*The input*

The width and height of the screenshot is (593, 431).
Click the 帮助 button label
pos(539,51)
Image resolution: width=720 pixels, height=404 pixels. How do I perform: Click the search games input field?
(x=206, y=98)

*Your goal*
Please copy out the preceding data in full, exactly as written.

*Exercise output*
The width and height of the screenshot is (593, 431).
Click the 帮助 button label
pos(539,51)
Image resolution: width=720 pixels, height=404 pixels. How do I perform: Click the search games input field?
(x=206, y=98)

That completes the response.